■ Gestellte Aufgabe A ■
Ersetze in den Zeilen „screenshot“ durch „image“ und gib alles von der Zeile mit „Describe the element“ bis hinunter zum Ende der Zeilen sonst unverändert wieder, ohne die Bilder.

15. Juli 2016

Bayerischer Gedenktag für die Opfer von Flucht, Vertreibung und Deportation in Nürnberg

Die Bayerische Staatsregierung, der Bayerische Landtag und die Vertriebenenverbände haben am 26. Juni in Nürnberg der Opfer von Flucht und Vertreibung gedacht. Die zentrale Botschaft des Gedenktages lautet: Es bleibt unerlässlich, alles zu tun, um das tödliche Unrecht von Vertreibungen, Umsiedlungen und ethnischen Säuberungen weltweit zu ächten und für die Zukunft zu verhindern.

■ Zu verwendende Daten ■

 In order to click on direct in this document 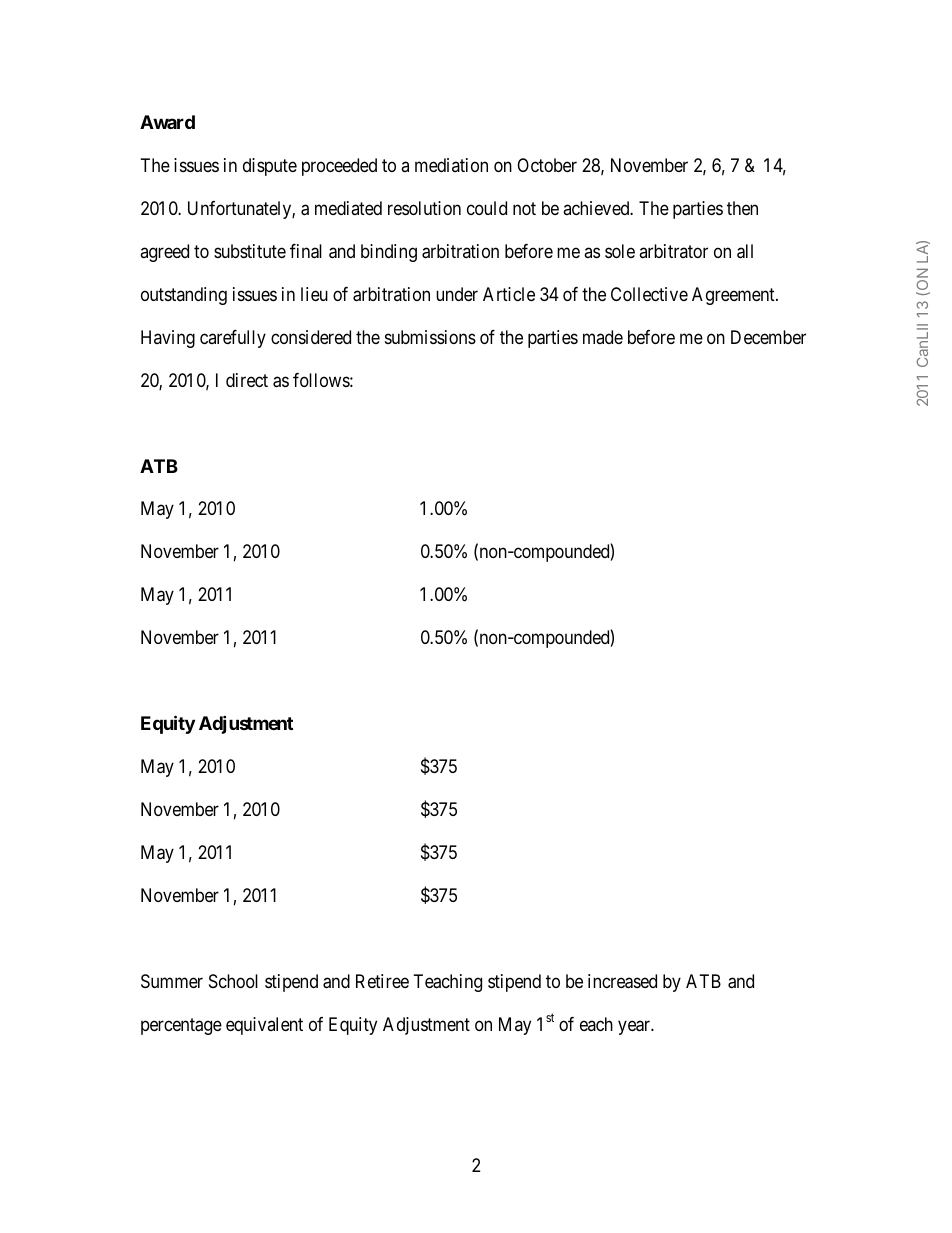, I will do `click(247, 380)`.
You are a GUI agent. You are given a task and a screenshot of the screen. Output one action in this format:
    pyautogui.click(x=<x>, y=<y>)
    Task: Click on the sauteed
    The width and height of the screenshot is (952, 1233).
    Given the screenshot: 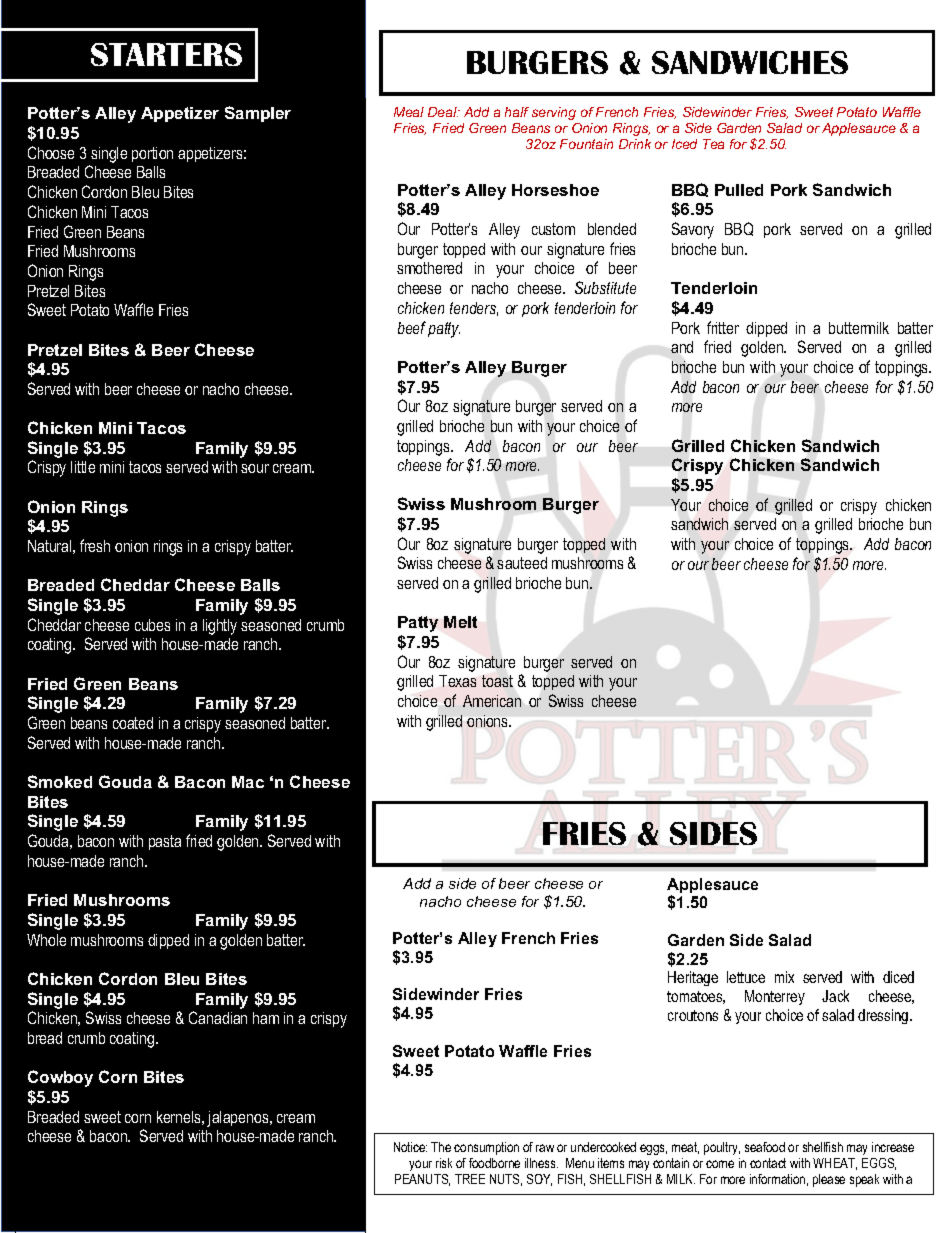 What is the action you would take?
    pyautogui.click(x=522, y=563)
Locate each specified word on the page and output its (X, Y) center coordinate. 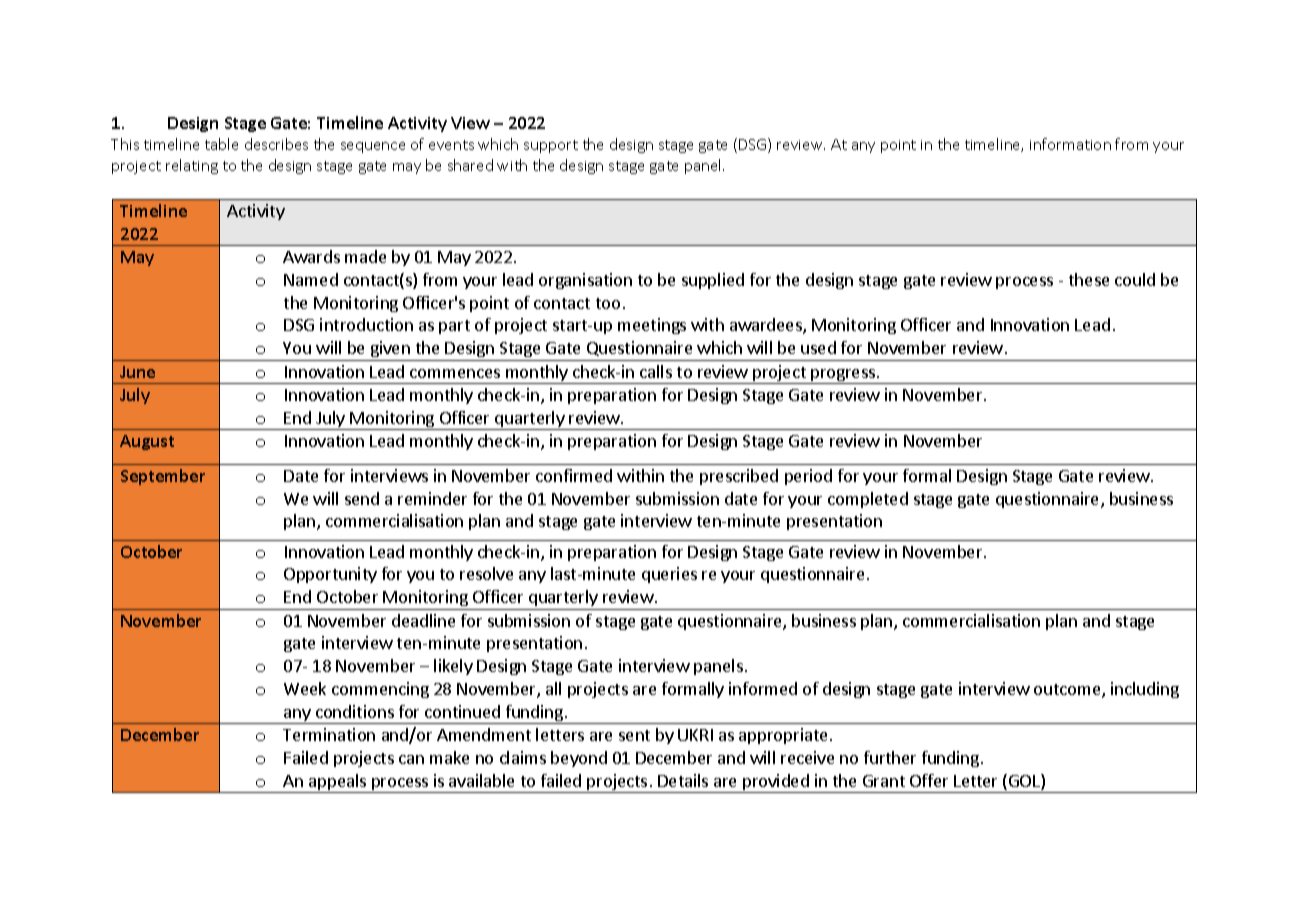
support (551, 146)
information (1070, 144)
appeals (338, 783)
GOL (1025, 782)
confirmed (574, 475)
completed (868, 500)
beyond (579, 759)
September (163, 477)
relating (192, 166)
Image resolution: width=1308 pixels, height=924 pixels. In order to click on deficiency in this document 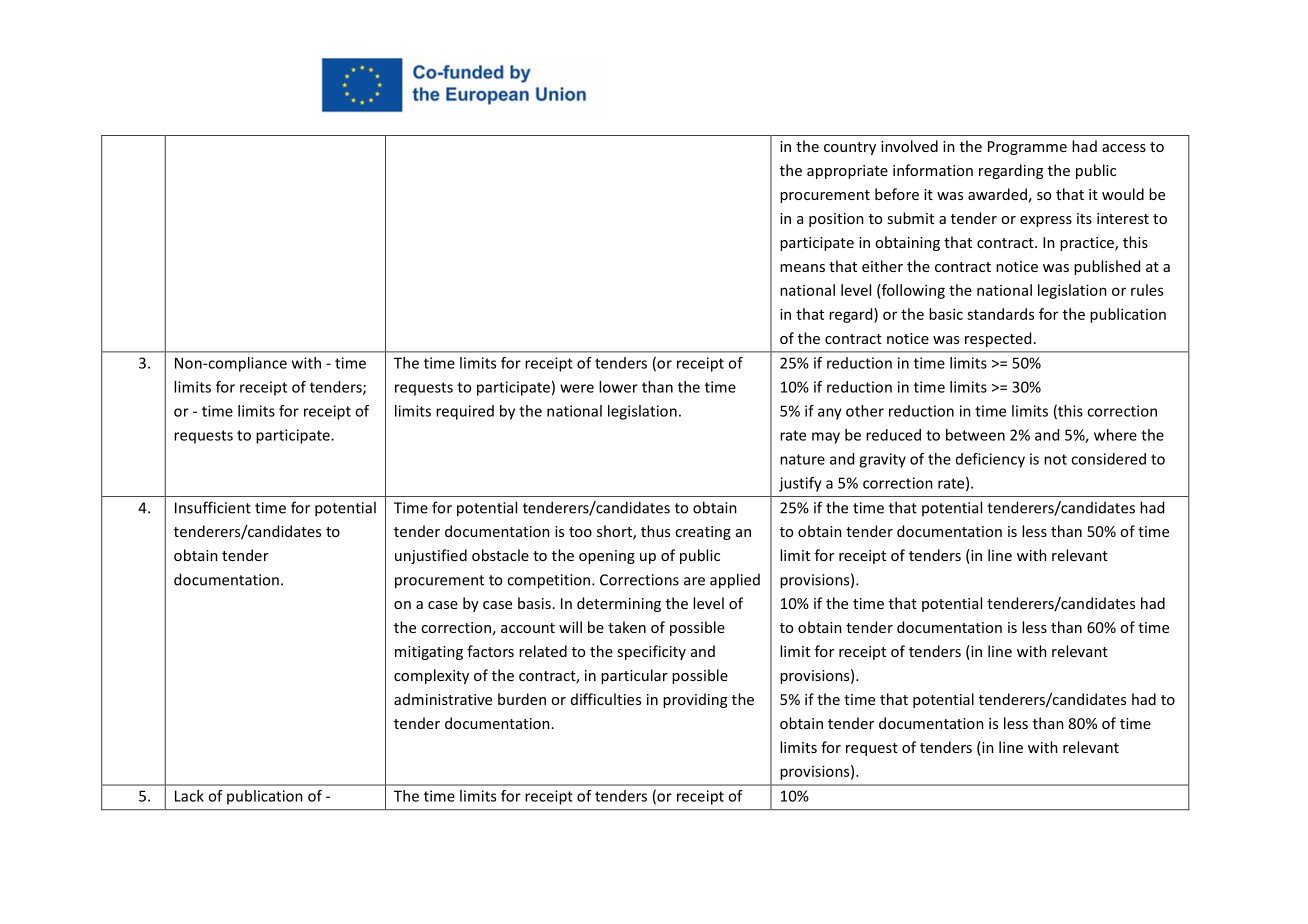, I will do `click(990, 460)`.
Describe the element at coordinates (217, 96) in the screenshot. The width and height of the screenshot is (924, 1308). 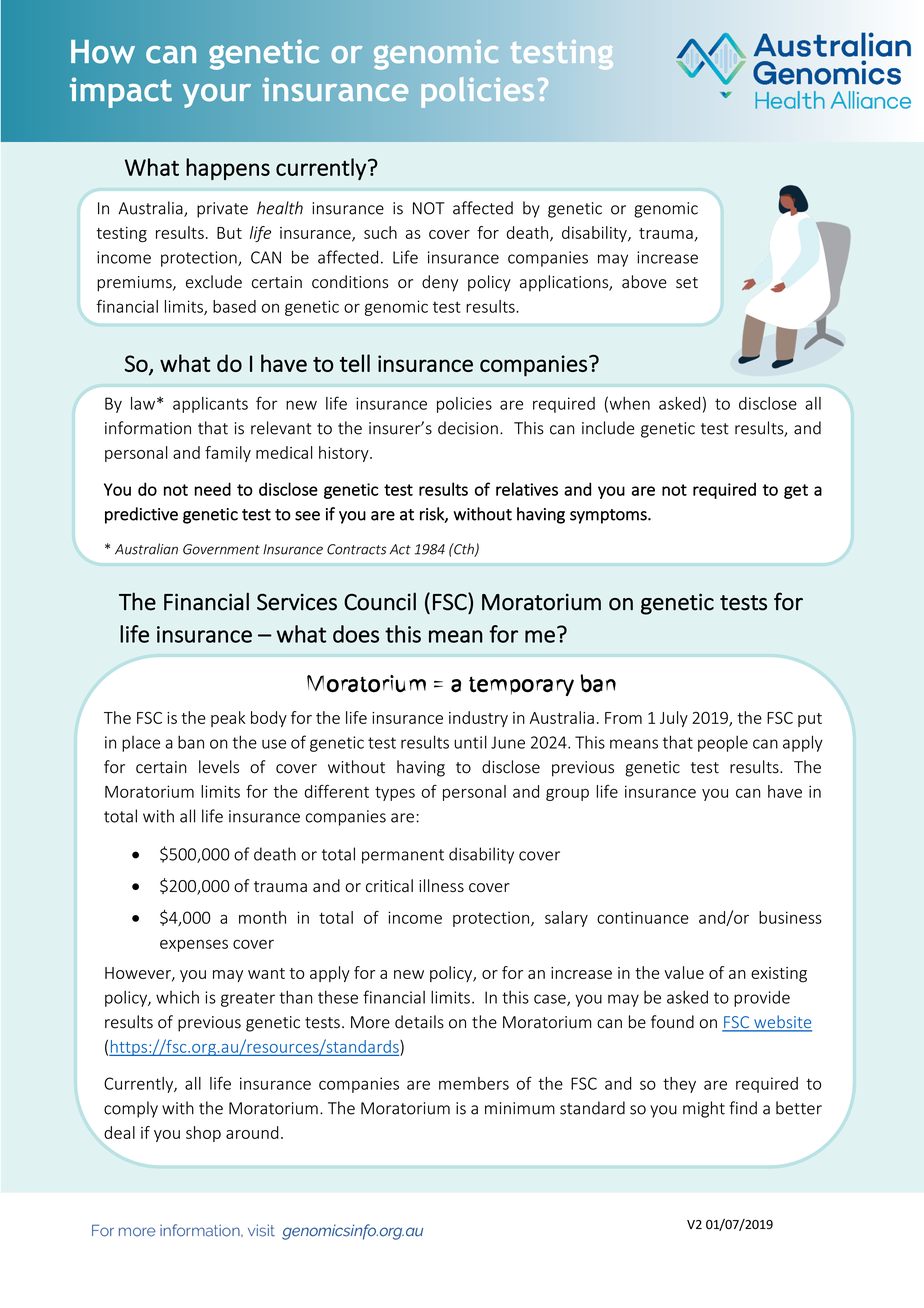
I see `your` at that location.
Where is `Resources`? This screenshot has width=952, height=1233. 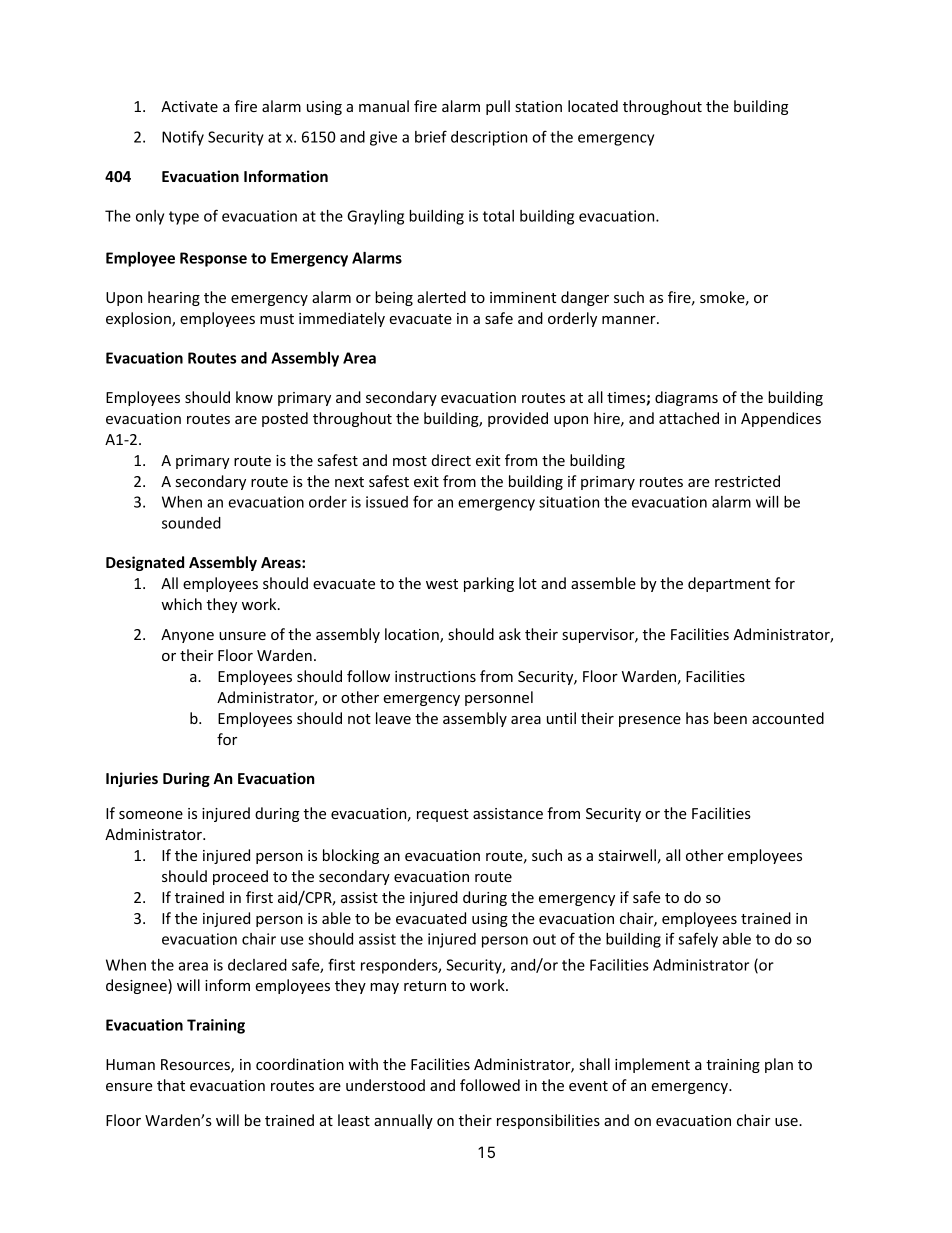
Resources is located at coordinates (196, 1066).
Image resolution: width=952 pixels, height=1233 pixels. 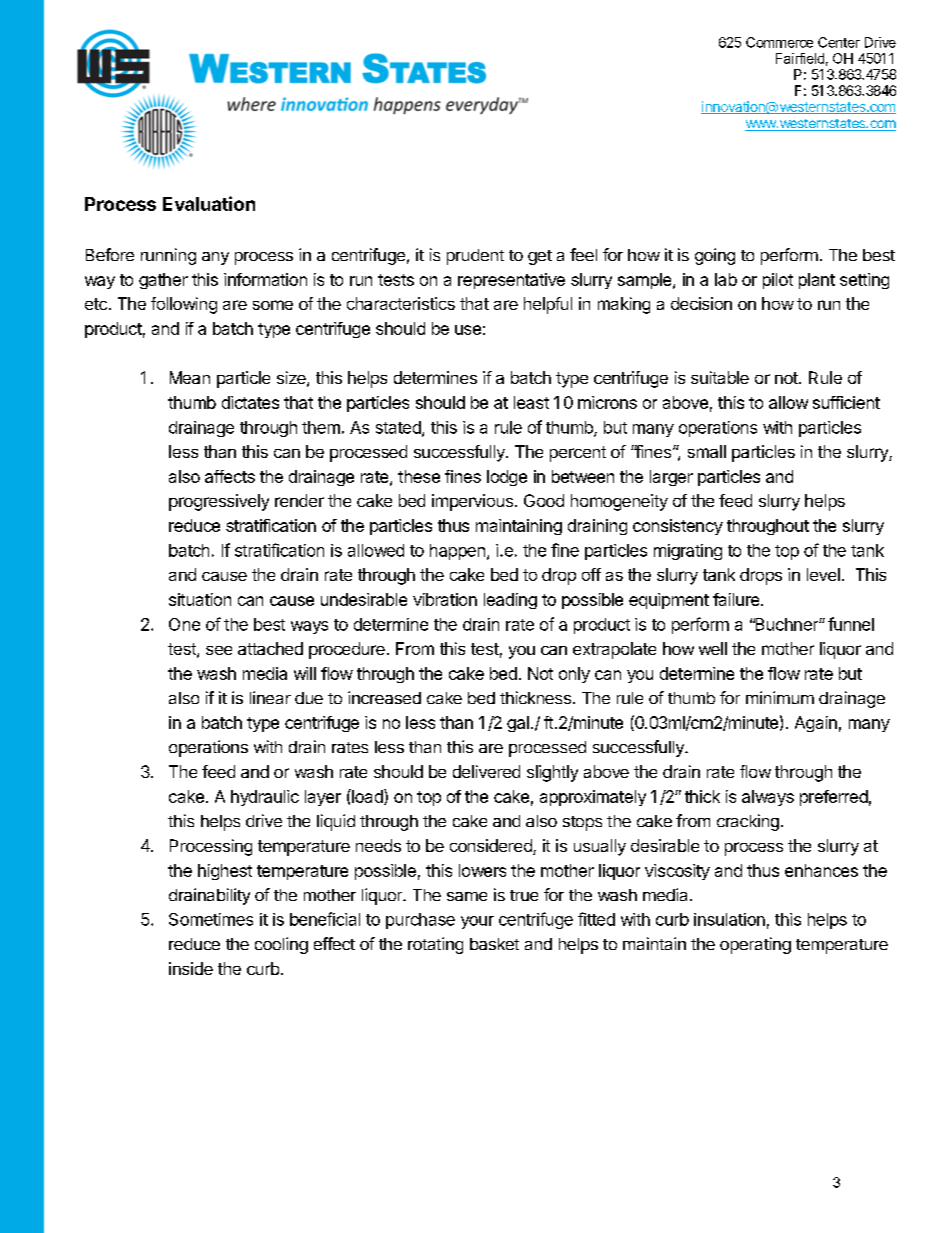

■ Gestellte Aufgabe B ■
Schreibe den Text über den Gedenktag in Nürnberg vollständig und unverändert ab.

■ Richtige Antwort A ■
Describe the element at coordinates (217, 96) in the image. The width and height of the image is (924, 1308). 
I see `your` at that location.
Where is `Resources`? This image has width=952, height=1233. 
Resources is located at coordinates (196, 1066).
Image resolution: width=952 pixels, height=1233 pixels. 

■ Richtige Antwort B ■
15. Juli 2016

Bayerischer Gedenktag für die Opfer von Flucht, Vertreibung und Deportation in Nürnberg

Die Bayerische Staatsregierung, der Bayerische Landtag und die Vertriebenenverbände haben am 26. Juni in Nürnberg der Opfer von Flucht und Vertreibung gedacht. Die zentrale Botschaft des Gedenktages lautet: Es bleibt unerlässlich, alles zu tun, um das tödliche Unrecht von Vertreibungen, Umsiedlungen und ethnischen Säuberungen weltweit zu ächten und für die Zukunft zu verhindern.